Sjogrens or MS??

Hi, The other day I posted about my 17 yr old daughter who seemed likely to be diagnosed with MS, following ADEM 3 yrs ago, and on-going MS type symptoms (fatigue, joint pain, stumbling, pins and needles, ON, diplopia, l’hermitte’s, etc etc).

Yesterday we went to see a consultant rheumatologist because of her joint pain. They now are questioning whether she has Sjogrens syndrome - apparently this can show up as lesions on brain and spine in MRIs, and it can cause fatigue and joint pain. My d has increased antibodies (called SSB/la) which is an indicator - but apparently pple without Sjogrens can also have this antibody present.

BUT - Sjogrens usually starts for pple in their late 40s and older, and is characterised by dry eyes and mouth, which my d doesn’t have, plus fatigue and joint pain.

So now we are in a whole new turmoil - Sjogrens has an increased likelihood of some nasty cancerous side-effects.

Does anyone have any insights into this? And any advice about what our next step is?

Thank you!


Hi there,

Although it’s not necessarily the fastest route to answers, the NHS do tend to like to exhaust one line of enquiry, before they start another, which is at least methodical.

There is an element of luck involved: a journey that starts at Rheumatology may well end up being a neurology problem, or vice versa. I was referred to Rheumatology initially, but discharged because they couldn’t find anything, well before I was ever diagnosed with MS. But it wasn’t a “mistaken” referral, as such, because it was consistent with all my symptoms at the time. It just so happened it wasn’t a Rheumatology problem.

In your daughter’s case, however, it looks as if they have found indications suggestive of a rheumatology problem, so she might be in the right department first time. I would certainly bear with them, and see what they propose as the next steps, before looking elsewhere for answers.
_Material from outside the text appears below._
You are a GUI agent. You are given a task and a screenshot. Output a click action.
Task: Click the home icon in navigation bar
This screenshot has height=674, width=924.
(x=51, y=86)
Try not to worry too much about the possibility of rare, but serious complications. A very quick look at the statistics suggests 5% of people with Sjogren’s go on to develop a form of lymphoma. Which means 95% - the overwhelming majority - don’t. (Don’t forget the overall risk of a person getting cancer at all, from any cause, is a lot higher than 5%, so a Sjogren’s diagnosis wouldn’t make a lot of difference to a person’s lifetime risk).

With any serious, or potentially serious condition, one thing that doesn’t help is dwelling on everything that might happen - because a lot of it might not. It’s better to tackle things as they arise.

I would certainly discuss with her consultant your concerns that your daughter doesn’t seem to fit the “typical” Sjogren’s profile - including not having some of the classic symptoms. It may be something that can present in a number of ways (much like MS), and not everyone always gets the hallmark signs.


Thank you Tina - that’s very helpful. I will get a grip (tough when it’s your child… but essential, I know).

Best wishes

Hi Vicky I understand completely your fears for your daughter. Last November my then 14 -year-old son was taken by me to the hospital with suspected appendicitis. That is what the doctor’s all initially thought it was. The following day he was taken down to theatre for a routine appendectomy. Anyway several hours later he still wasn’t back! Eventually we were told he was in ICU and that they would take us to see him. We had no info as to what was wrong at all. Five hours after the op started we finally saw a doctor! Apparently his bowel had perforated and they had to remove a quarter of the large bowel and a tenth of the small bowel! It later transpired that this had happened due to Crohn’s disease. He was in ICU for 24 hours. The very worst time of my life. He recovered very quickly after that like only a teenager can! He is now fantastic but my whole point is that I understand that there is nothing like the fear and worry that illness in your children produces. I empathise fully with you and hope that they can find out what is wrong with your daughter asap! Keep your chin up Teresa xx

Hi, Sjogrens is an autoimmune disorder and many people with sjogrens already have another automimmune disorder.

Has your daughter been tested for systemic lupus? These results can be found with lupus. Rheumatological and neuro symptoms can often cross over and often it takes time to define exactly what is going on.

Many illnesses can cause an increased cancer risk. One in three of us will get cancer in our life time. So please don’t worry about what may happen in the future.

I know as a parent with a daughter who has various health problems how much you worry and want to make things right. The best thing you can do is support her and not let your fears transfer to her.



That would be a real duble whammy, wouldn’t it, to have TWO such illnesses? Life, eh?

I asked about lupus and they said no to that - though I’m not sure if they have tested and found that she definitely doesn’t have it. The dr we saw rang up again yesterday as had forgotten some other blood tests he should do to “confirm or unconfirm” sjogrens. I think I should call him to clarify the lupus question - a couple of pple have asked me that question now.

And no, I’m really careful not to let my d even KNOW I’m worrying about her health - mainly because she would be terrified, and I think this should be a really carefree time for her. She’s planning to go to uni in Germany (because it’s cheaper than here!) and I want to say “NO! Stay here where I can look after you!” but I bite my tongue and don’t! What a worry they are!